● **STATED EXERCISE**
Write out every line of the material below word for word, changing nothing.

(Word and item position data)
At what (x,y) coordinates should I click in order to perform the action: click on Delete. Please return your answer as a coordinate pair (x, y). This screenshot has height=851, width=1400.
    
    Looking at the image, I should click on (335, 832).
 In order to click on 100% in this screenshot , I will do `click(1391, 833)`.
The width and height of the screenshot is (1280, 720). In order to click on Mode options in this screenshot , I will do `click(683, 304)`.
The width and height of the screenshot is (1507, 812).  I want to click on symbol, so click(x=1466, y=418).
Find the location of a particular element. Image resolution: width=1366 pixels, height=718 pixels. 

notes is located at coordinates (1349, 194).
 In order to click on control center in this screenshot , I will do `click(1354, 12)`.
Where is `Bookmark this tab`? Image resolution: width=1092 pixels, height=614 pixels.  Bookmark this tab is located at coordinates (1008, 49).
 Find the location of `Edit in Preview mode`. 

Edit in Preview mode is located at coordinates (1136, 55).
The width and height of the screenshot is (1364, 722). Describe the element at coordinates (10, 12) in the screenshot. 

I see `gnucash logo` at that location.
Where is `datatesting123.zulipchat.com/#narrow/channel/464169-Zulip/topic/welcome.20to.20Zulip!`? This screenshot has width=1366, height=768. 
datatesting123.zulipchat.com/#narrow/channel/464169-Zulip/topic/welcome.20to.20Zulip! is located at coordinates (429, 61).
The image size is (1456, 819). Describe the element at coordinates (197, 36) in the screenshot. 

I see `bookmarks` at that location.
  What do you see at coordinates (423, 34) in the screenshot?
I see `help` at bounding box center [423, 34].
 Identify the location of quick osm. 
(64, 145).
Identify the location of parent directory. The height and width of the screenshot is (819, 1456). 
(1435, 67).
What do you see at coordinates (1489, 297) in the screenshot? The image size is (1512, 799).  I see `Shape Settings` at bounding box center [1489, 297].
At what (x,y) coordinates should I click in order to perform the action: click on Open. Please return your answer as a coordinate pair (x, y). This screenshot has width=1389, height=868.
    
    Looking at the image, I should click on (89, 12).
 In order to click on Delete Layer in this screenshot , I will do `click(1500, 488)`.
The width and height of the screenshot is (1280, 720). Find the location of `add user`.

● **SOLUTION FOR THIS PROBLEM**
At what (x,y) coordinates should I click in order to perform the action: click on Delete. Please return your answer as a coordinate pair (x, y). This screenshot has height=851, width=1400.
    
    Looking at the image, I should click on (335, 832).
 In order to click on 100% in this screenshot , I will do `click(1391, 833)`.
The width and height of the screenshot is (1280, 720). In order to click on Mode options in this screenshot , I will do `click(683, 304)`.
The width and height of the screenshot is (1507, 812).  I want to click on symbol, so click(x=1466, y=418).
Find the location of a particular element. Image resolution: width=1366 pixels, height=718 pixels. 

notes is located at coordinates (1349, 194).
 In order to click on control center in this screenshot , I will do `click(1354, 12)`.
Where is `Bookmark this tab`? Image resolution: width=1092 pixels, height=614 pixels.  Bookmark this tab is located at coordinates (1008, 49).
 Find the location of `Edit in Preview mode`. 

Edit in Preview mode is located at coordinates (1136, 55).
The width and height of the screenshot is (1364, 722). Describe the element at coordinates (10, 12) in the screenshot. 

I see `gnucash logo` at that location.
Where is `datatesting123.zulipchat.com/#narrow/channel/464169-Zulip/topic/welcome.20to.20Zulip!`? This screenshot has width=1366, height=768. 
datatesting123.zulipchat.com/#narrow/channel/464169-Zulip/topic/welcome.20to.20Zulip! is located at coordinates (429, 61).
The image size is (1456, 819). Describe the element at coordinates (197, 36) in the screenshot. 

I see `bookmarks` at that location.
  What do you see at coordinates (423, 34) in the screenshot?
I see `help` at bounding box center [423, 34].
 Identify the location of quick osm. 
(64, 145).
Identify the location of parent directory. The height and width of the screenshot is (819, 1456). 
(1435, 67).
What do you see at coordinates (1489, 297) in the screenshot? The image size is (1512, 799).  I see `Shape Settings` at bounding box center [1489, 297].
At what (x,y) coordinates should I click in order to perform the action: click on Open. Please return your answer as a coordinate pair (x, y). This screenshot has width=1389, height=868.
    
    Looking at the image, I should click on (89, 12).
 In order to click on Delete Layer in this screenshot , I will do `click(1500, 488)`.
The width and height of the screenshot is (1280, 720). Find the location of `add user`.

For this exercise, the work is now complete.